How to build your own wearable drumkit
Note: this is a project that I presented at the
2015 Toronto MakerFest event.
So everybody loves wearables and people are making their own. Big companies like Apple are making their own wearable technology and there are companies only for wearables. So I thought would it not be cool if I were to build my own. But I had to mix my wearable with something I like such as music. Therefore I fused the two and out came up with "the wearable drum kit." Another reason I had to make it a wearable is because everybody else has a wearable... even puppies do!

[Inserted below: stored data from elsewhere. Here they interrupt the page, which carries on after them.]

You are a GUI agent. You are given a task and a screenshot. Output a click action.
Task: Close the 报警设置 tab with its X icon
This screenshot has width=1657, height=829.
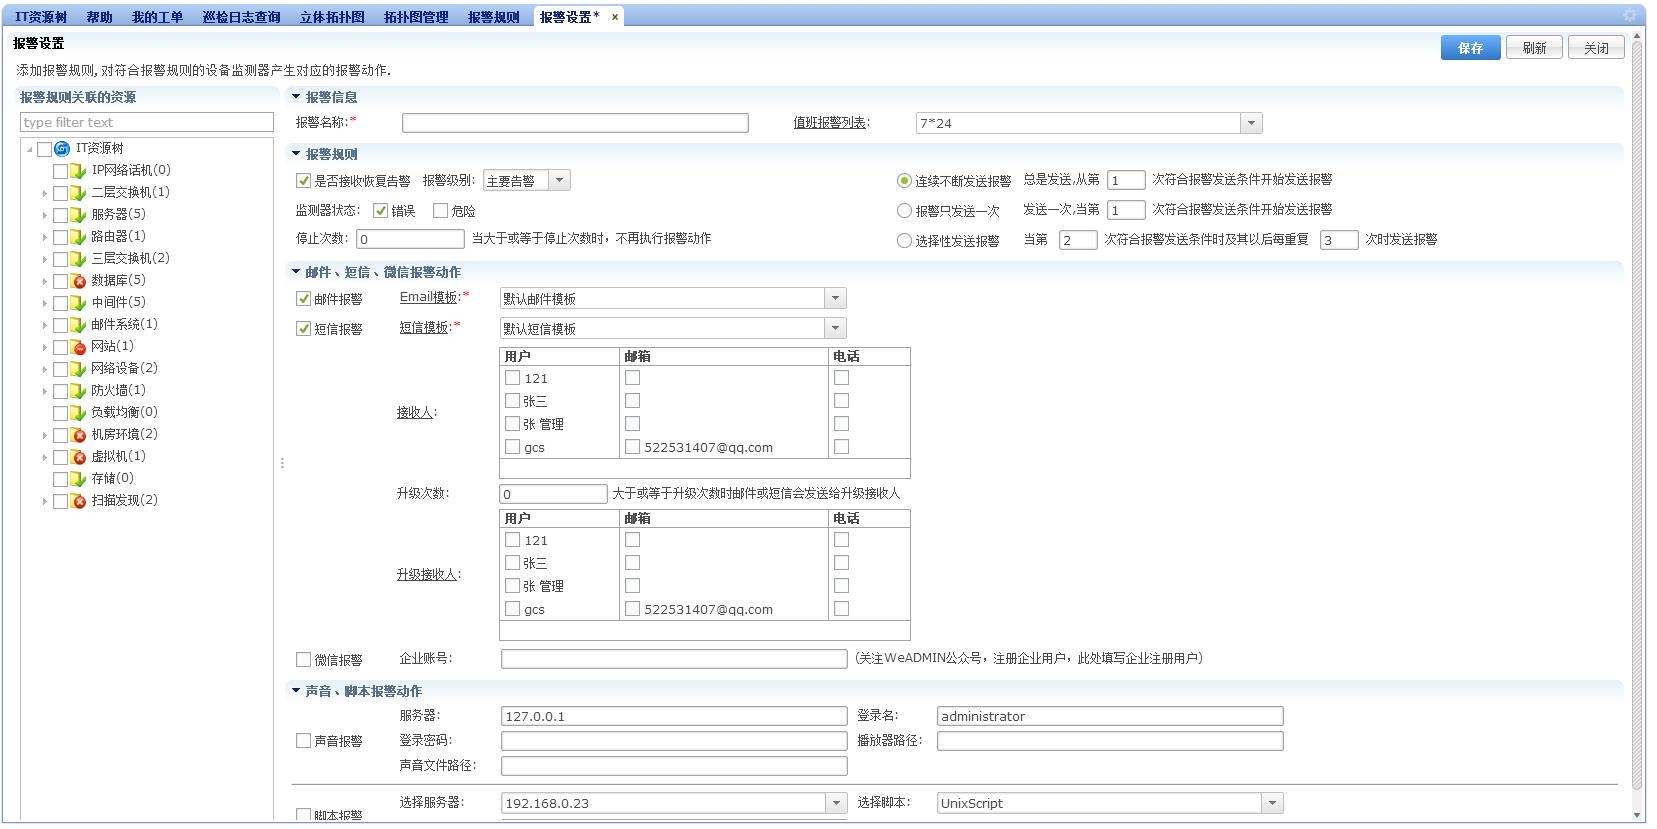point(615,17)
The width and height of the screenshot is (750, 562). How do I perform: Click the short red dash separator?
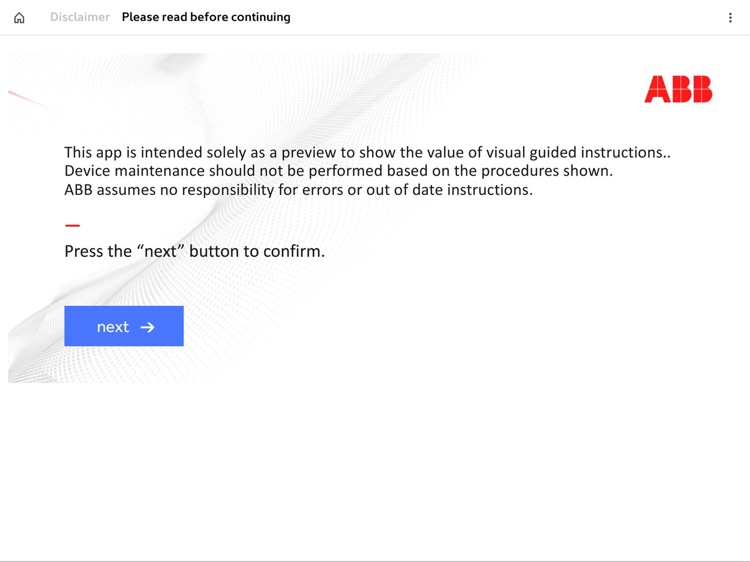pos(72,226)
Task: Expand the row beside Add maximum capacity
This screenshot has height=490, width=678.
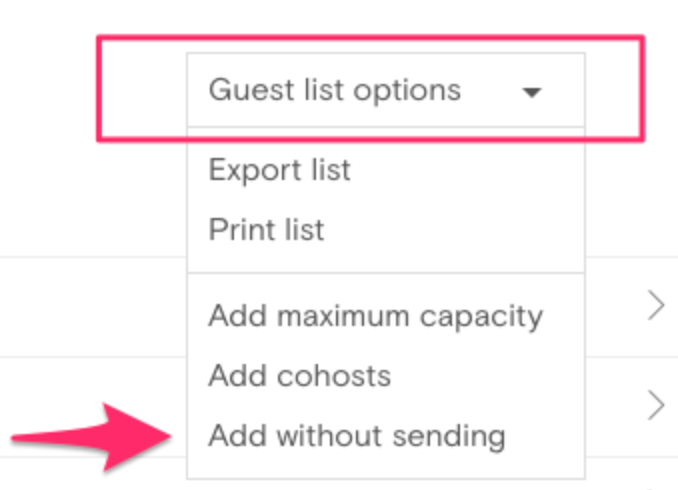Action: coord(656,306)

My design is composed of an Arduino hooked up to a capacitive touch sensor and also connected to a PC. You hook it up to anything that is conductive and it will start playing music through the PC. How this works is when you move your hand close to an electrically conductive material, its capacitance changes. The capacitive touch sensor is able to detect this tiny change in capacitance of the object and it will automatically send a signal to the Arduino through the I2C communication. The arduino emulates a keyboard and sends a key press command to the PC when this event is detected. If the PC has a music program setup to play notes when a key press occurs, you can get the PC to play music every time your hand gets close to the touch sensor. Simple!
Here is me proudly wearing my final design as a necklace. The touch pads are the tiny aluminum squares you see at the end of each long LEGO piece.
Another close up showing the Arduino Leonardo, CAP1188 breakout board and contacts all attached to one LEGO frame. The only outside connection is a USB cable to the PC.
The Materials required are:
1. Arduino Models: Leonardo (see below for why you need Leonardo)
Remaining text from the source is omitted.